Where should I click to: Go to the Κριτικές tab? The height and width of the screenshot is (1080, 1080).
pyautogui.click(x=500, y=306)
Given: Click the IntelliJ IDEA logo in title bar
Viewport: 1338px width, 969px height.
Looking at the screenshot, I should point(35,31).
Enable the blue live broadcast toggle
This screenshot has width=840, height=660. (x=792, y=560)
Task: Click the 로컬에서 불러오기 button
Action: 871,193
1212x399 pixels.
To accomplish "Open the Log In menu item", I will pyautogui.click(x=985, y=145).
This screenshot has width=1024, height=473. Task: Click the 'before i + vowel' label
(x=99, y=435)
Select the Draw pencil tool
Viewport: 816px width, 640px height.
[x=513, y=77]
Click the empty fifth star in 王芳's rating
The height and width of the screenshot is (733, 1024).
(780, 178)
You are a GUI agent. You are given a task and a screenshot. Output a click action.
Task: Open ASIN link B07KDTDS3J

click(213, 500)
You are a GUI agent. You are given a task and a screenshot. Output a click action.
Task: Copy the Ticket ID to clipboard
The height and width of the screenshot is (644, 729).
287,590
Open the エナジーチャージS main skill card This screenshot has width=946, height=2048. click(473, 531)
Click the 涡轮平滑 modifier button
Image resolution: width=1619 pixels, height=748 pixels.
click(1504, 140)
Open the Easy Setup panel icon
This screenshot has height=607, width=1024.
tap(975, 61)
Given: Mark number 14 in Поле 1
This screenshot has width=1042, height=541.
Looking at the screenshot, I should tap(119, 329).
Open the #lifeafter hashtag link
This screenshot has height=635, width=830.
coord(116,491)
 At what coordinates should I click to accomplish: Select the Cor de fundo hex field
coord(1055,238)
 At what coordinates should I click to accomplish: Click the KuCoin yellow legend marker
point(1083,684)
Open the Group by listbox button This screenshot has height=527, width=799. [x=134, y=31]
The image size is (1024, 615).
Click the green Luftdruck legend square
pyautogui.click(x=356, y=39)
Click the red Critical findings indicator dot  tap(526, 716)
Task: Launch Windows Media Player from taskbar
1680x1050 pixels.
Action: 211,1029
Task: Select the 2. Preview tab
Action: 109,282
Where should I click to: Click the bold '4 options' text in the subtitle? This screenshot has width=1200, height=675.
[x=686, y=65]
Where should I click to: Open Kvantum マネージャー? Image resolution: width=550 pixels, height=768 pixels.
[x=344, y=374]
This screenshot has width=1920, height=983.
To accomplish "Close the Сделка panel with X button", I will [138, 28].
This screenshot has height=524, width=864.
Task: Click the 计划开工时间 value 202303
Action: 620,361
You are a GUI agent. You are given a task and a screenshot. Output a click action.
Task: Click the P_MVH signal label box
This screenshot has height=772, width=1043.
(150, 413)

◆ What needs to be done ◆
Restate the material word for word so that no line differs from the original.

◆ Response area ◆
Where should I click to: Go to the Κριτικές tab? The height and width of the screenshot is (1080, 1080).
pyautogui.click(x=500, y=306)
Given: Click the IntelliJ IDEA logo in title bar
Viewport: 1338px width, 969px height.
Looking at the screenshot, I should point(35,31).
Enable the blue live broadcast toggle
This screenshot has width=840, height=660. (x=792, y=560)
Task: Click the 로컬에서 불러오기 button
Action: 871,193
1212x399 pixels.
To accomplish "Open the Log In menu item", I will pyautogui.click(x=985, y=145).
This screenshot has width=1024, height=473. Task: Click the 'before i + vowel' label
(x=99, y=435)
Select the Draw pencil tool
Viewport: 816px width, 640px height.
[x=513, y=77]
Click the empty fifth star in 王芳's rating
The height and width of the screenshot is (733, 1024).
(780, 178)
You are a GUI agent. You are given a task and a screenshot. Output a click action.
Task: Open ASIN link B07KDTDS3J

click(213, 500)
You are a GUI agent. You are given a task and a screenshot. Output a click action.
Task: Copy the Ticket ID to clipboard
The height and width of the screenshot is (644, 729).
287,590
Open the エナジーチャージS main skill card This screenshot has width=946, height=2048. click(473, 531)
Click the 涡轮平滑 modifier button
Image resolution: width=1619 pixels, height=748 pixels.
click(1504, 140)
Open the Easy Setup panel icon
This screenshot has height=607, width=1024.
tap(975, 61)
Given: Mark number 14 in Поле 1
This screenshot has width=1042, height=541.
Looking at the screenshot, I should tap(119, 329).
Open the #lifeafter hashtag link
This screenshot has height=635, width=830.
coord(116,491)
 At what coordinates should I click to accomplish: Select the Cor de fundo hex field
coord(1055,238)
 At what coordinates should I click to accomplish: Click the KuCoin yellow legend marker
point(1083,684)
Open the Group by listbox button This screenshot has height=527, width=799. [x=134, y=31]
The image size is (1024, 615).
Click the green Luftdruck legend square
pyautogui.click(x=356, y=39)
Click the red Critical findings indicator dot  tap(526, 716)
Task: Launch Windows Media Player from taskbar
1680x1050 pixels.
Action: 211,1029
Task: Select the 2. Preview tab
Action: 109,282
Where should I click to: Click the bold '4 options' text in the subtitle? This screenshot has width=1200, height=675.
[x=686, y=65]
Where should I click to: Open Kvantum マネージャー? Image resolution: width=550 pixels, height=768 pixels.
[x=344, y=374]
This screenshot has width=1920, height=983.
To accomplish "Close the Сделка panel with X button", I will [138, 28].
This screenshot has height=524, width=864.
Task: Click the 计划开工时间 value 202303
Action: 620,361
You are a GUI agent. You are given a task and a screenshot. Output a click action.
Task: Click the P_MVH signal label box
This screenshot has height=772, width=1043.
(150, 413)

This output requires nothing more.